At the same time, the outcome of Russia’s war against Ukraine is of global importance and will become a powerful impulse for changing the global balance in one direction or another.

While seeking to build an international alliance, Putin will court Russia’s Muslim populations, despite many ethnic Russians’ unease. The Kremlin allows Chechnya’s leader Ramzan Kadyrov to publicly, extrajudicially execute a man accused of insulting the Quran.

Reviving Stalinist anti-Semitic traditions is also seen by the Kremlin as a tool for curry favor with pro-Palestinian camps. In a post-pogrom meeting with intelligence heads in Dagestan, Putin didn’t condemn anti-Semitism itself, but merely voiced dissatisfaction with its uncontrolled manifestations.

Objective 3 – Prepare future aggression against other countries.

Present priorities include Moldova and the Baltic states: Lithuania, Latvia, Estonia – the entire western swath of the former USSR. The Kremlin has already embarked on this. Pretexts involve alleged oppression of Russian-speakers (primarily Latvia and Estonia), with Moscow already crying foul over Baltic mistreatment of Russian-speakers, invoking linguistic groups’ right to self-determination.

In the wake of expelling Russian diplomat-spies, Russians are actively infiltrating European countries, especially southern nations, with their agents – creating businesses, NGOs, and more. Signs are emerging that infrastructure is being quietly established to enable large-scale subversive activities (an approach tested during the Soviet era).

Objective 4 – Fomenting conflicts in the Middle East, Africa, and Balkans.

Russia’s Middle East approaches are well-understood. However, Africa should not be overlooked. The public demotion of Prigozhin doesn’t signify the Kremlin has abandoned his African playbook.

Russia is forming an “expeditionary corps,” leveraging not only Wagner Group remnants, but Main Directorate of the Russian Armed Forces’ General Staff, Foreign Intelligence Service, and FSB. Moscow has tested having pseudo-mercenaries coordinate closely with influential agent networks within local governments, paired with political consultants and spin-doctors (providing a political back-office). Together these aim to shape political landscapes across continents to suit Kremlin interests.

Moscow looks to capitalize on the West’s, and especially France’s, weakening influence in the Sahel and wider Africa – eying natural resources, undermining European access to uranium, oil, and gas by compromising trade partnerships.

Putin’s Ukrainian front

The goals remain unchanged. Putin wants to seize as much Ukrainian territory as possible, as Russians view reclaiming “ancestrally Russian lands” as a priority.

The war has entered a battle of attrition. Signs increasingly suggest the Kremlin is prepared to sustain conflict indefinitely:

  • Russia already factors its “special military operation” into 2024-2025 armed forces personnel plans;
  • The Kremlin believes it retains sufficient resources (military-technical, economic, human) to continue current Ukraine operations long-term. Moscow simultaneously insists Ukraine’s domestic resources are nearing total depletion;
  • Following the FSB’s lead (who see undermining Western military, economic and political support as presently ineffective), the Kremlin plans a strategy change. They view catalyzing Ukraine’s internal destabilization as key to a Russian victory.
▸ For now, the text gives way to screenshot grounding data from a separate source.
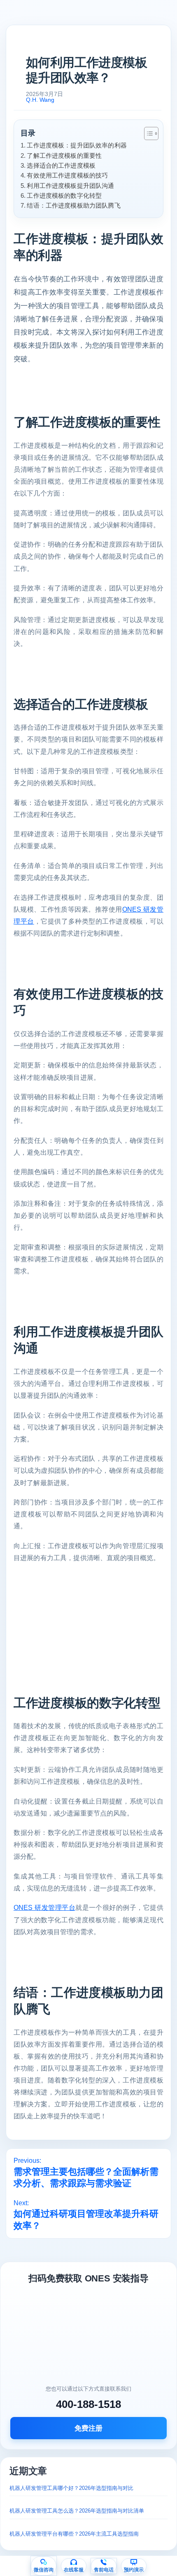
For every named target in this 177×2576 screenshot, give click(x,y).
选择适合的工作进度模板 (61, 165)
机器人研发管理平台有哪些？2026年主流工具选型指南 (74, 2534)
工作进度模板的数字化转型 (64, 195)
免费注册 (88, 2428)
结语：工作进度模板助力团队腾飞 (73, 205)
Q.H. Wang (40, 100)
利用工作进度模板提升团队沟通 (70, 185)
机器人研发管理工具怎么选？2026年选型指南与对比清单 (76, 2511)
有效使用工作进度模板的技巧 (67, 175)
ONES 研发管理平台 (44, 1907)
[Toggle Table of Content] (147, 133)
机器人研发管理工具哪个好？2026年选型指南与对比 (71, 2488)
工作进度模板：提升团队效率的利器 (77, 145)
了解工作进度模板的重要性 (64, 155)
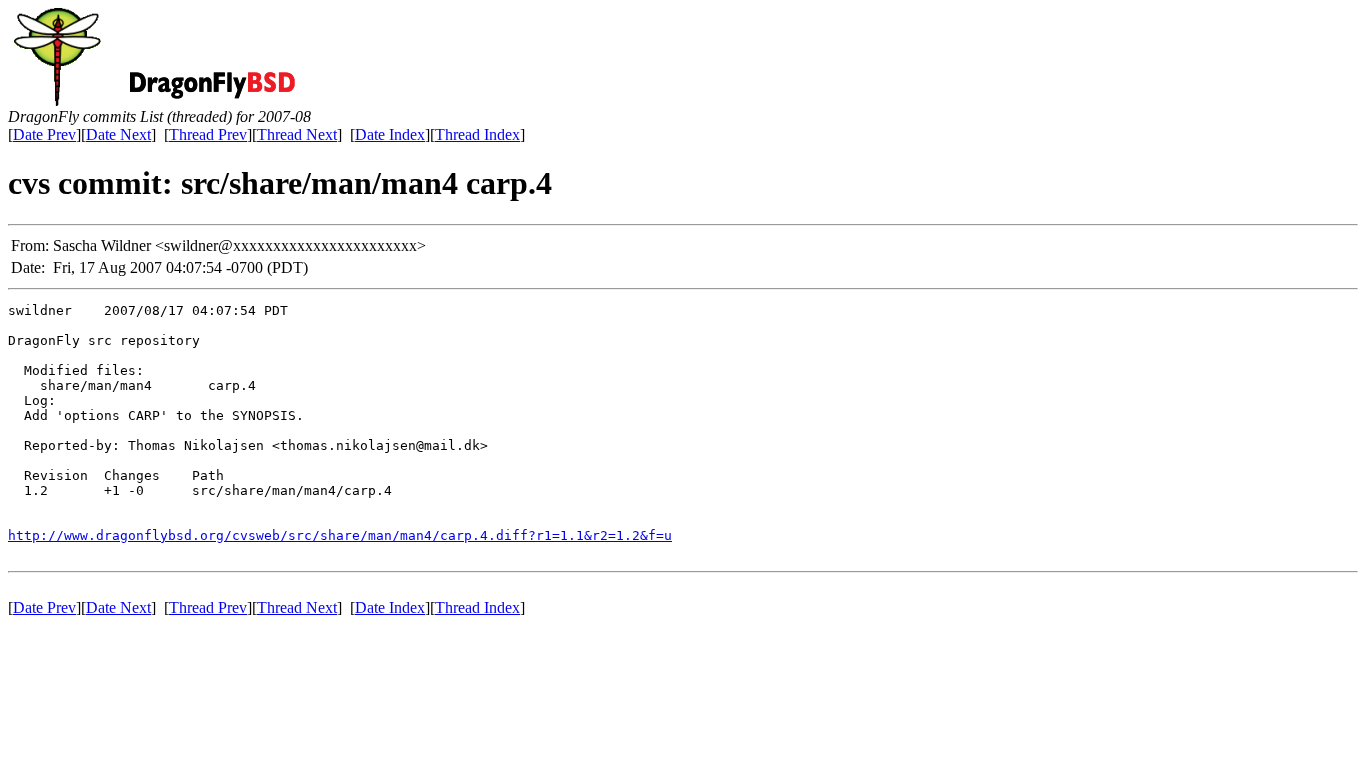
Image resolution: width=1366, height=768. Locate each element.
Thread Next (297, 134)
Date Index (390, 134)
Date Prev (44, 134)
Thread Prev (208, 134)
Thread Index (477, 134)
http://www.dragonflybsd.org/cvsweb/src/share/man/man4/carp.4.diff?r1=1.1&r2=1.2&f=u (340, 535)
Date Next (118, 134)
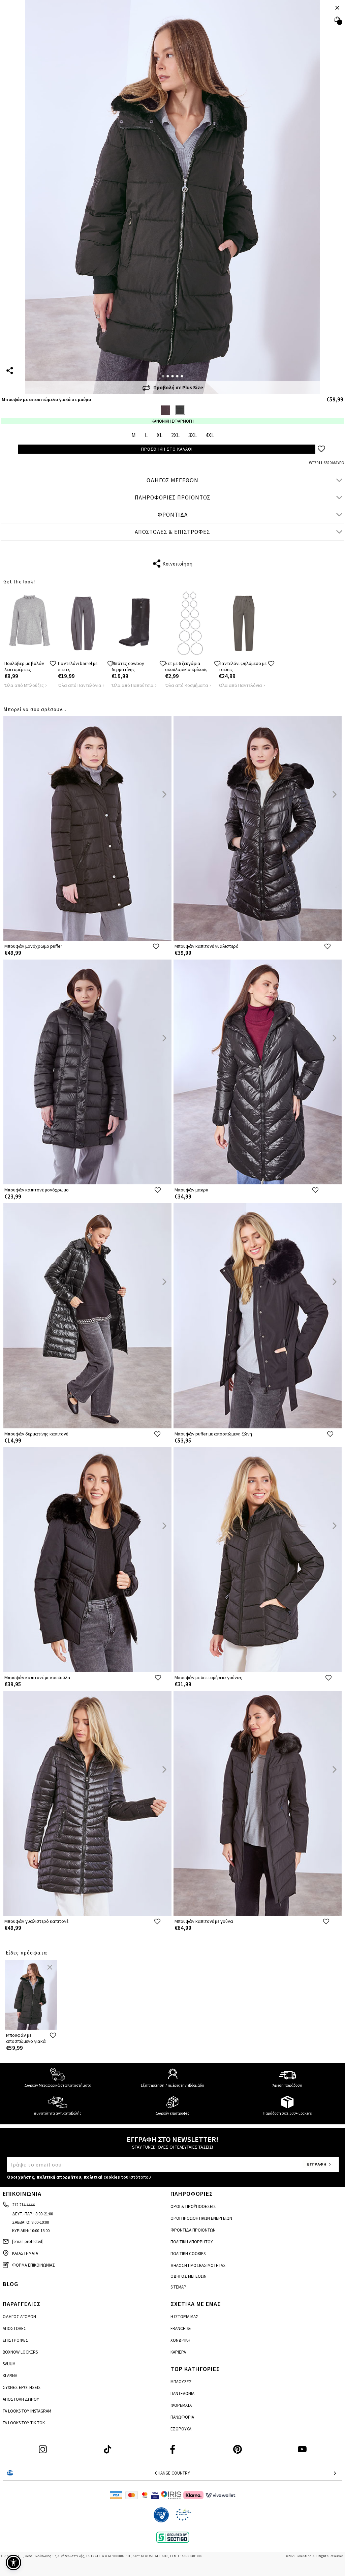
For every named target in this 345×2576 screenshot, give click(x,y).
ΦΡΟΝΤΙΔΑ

Three priority tasks have emerged:

  • Pressure all along the front with capturing individual politically and media-significant locations, like Avdiivka;
  • Winter strikes on critical infrastructure (power stations, oil refineries, transport hubs) to diminish quality of life;
  • Undercut social cohesion by playing on military ambitions and stroking opposition political forces’ egos.

Russia’s goal is to foment a critical mass of discontent toward the current government within Ukraine. For Kremlin strategists, precisely who replaces today’s leadership is inconsequential. They reckon whoever takes power next will flounder, plunging Ukraine into chaos. Russia expects this tipping point, where the West not only withdraws assistance, but urgently petitions Moscow to negotiate a ceasefire.

Such are the thoughts and plans swirling in the Kremlin. To be forewarned is to be forearmed. Ukraine battles for her freedom and that of all free nations. In due course, liberty shall defeat tyranny.